--- ACTIVITY ---
Would you retype exactly the lines below, from the one containing "Task: Click the browser forward arrow button" through the end of the entries, both ends included, but not the pictures?

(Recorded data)
>>>

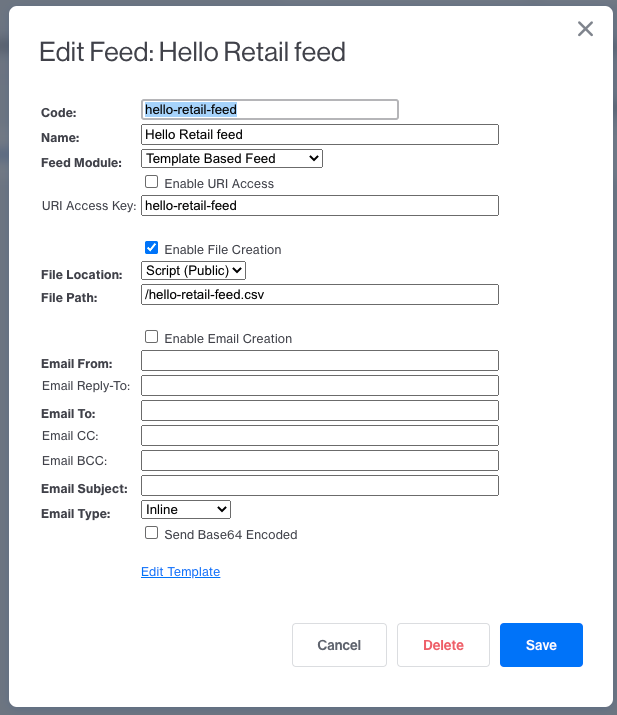Enable URI Access checkbox
Viewport: 617px width, 715px height.
(152, 183)
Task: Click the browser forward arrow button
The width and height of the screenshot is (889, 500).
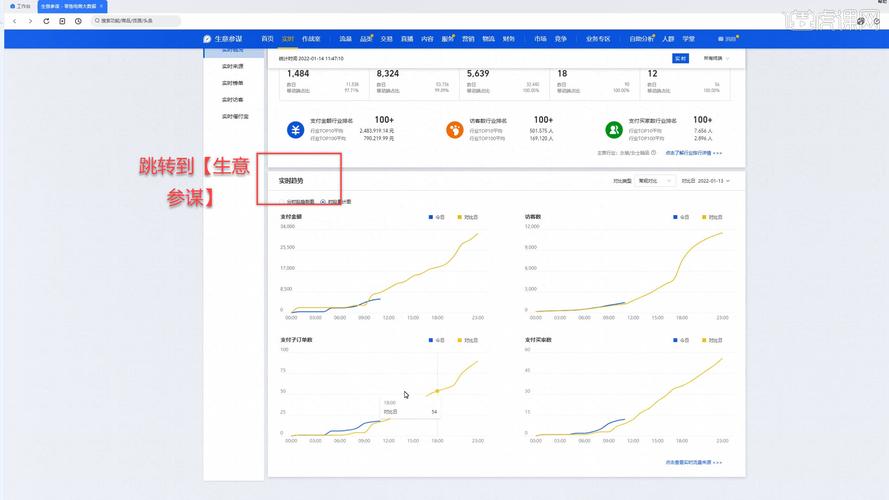Action: coord(30,20)
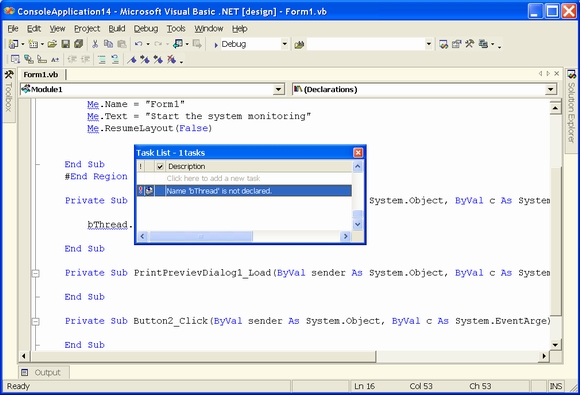Image resolution: width=580 pixels, height=395 pixels.
Task: Expand the (Declarations) method dropdown
Action: click(x=550, y=90)
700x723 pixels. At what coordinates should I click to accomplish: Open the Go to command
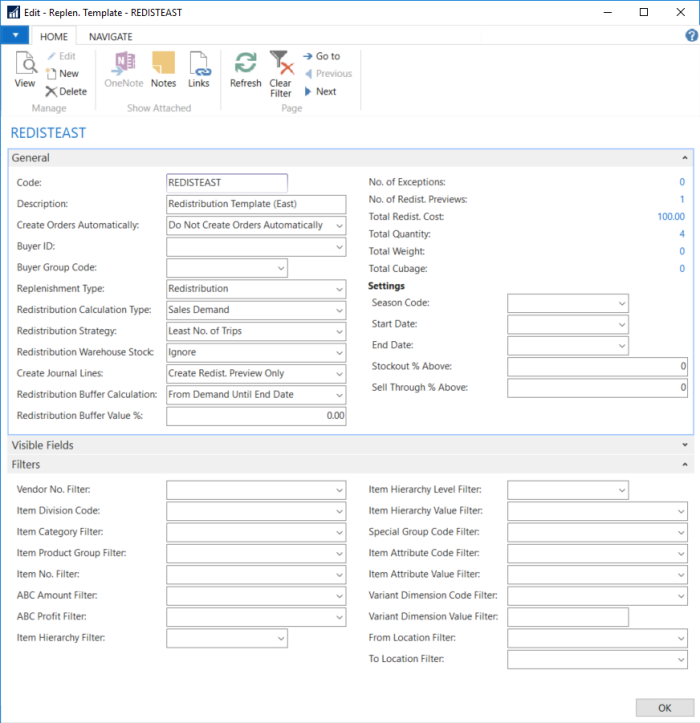(322, 56)
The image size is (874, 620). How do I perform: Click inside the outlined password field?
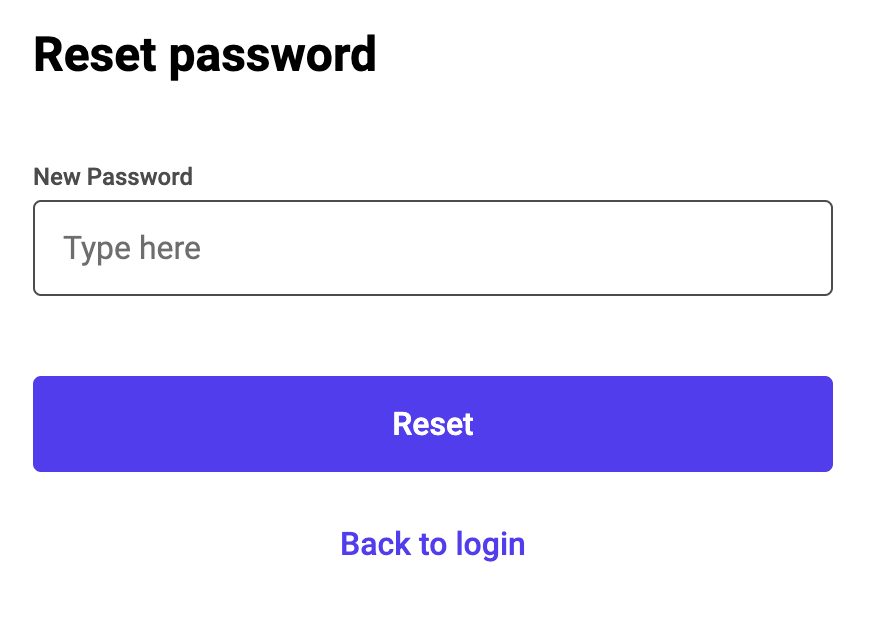point(432,248)
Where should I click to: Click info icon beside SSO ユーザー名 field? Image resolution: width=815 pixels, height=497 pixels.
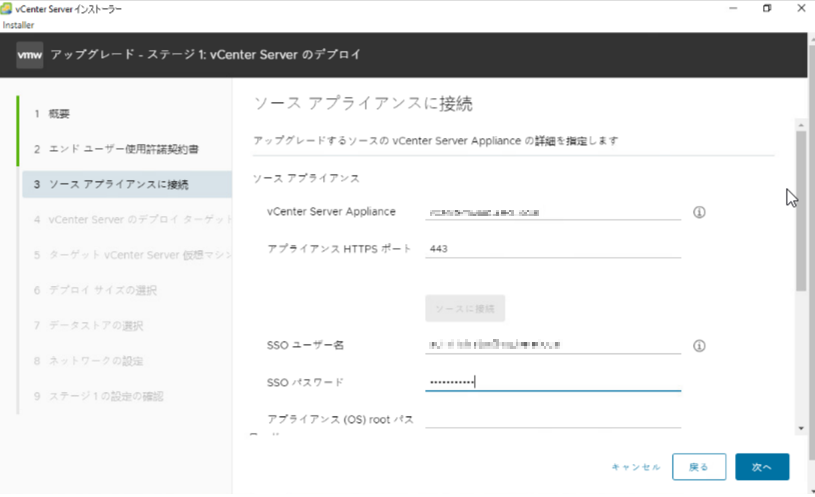pyautogui.click(x=699, y=346)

<<<

--- EXPECTED ANSWER ---
Task: Click the browser forward arrow button
The width and height of the screenshot is (889, 500).
Action: coord(30,20)
Image resolution: width=580 pixels, height=395 pixels.
Task: Expand the (Declarations) method dropdown
Action: click(x=550, y=90)
700x723 pixels. At what coordinates should I click to accomplish: Open the Go to command
(322, 56)
The image size is (874, 620). How do I perform: Click inside the outlined password field?
point(432,248)
Where should I click to: Click info icon beside SSO ユーザー名 field? Image resolution: width=815 pixels, height=497 pixels.
pyautogui.click(x=699, y=346)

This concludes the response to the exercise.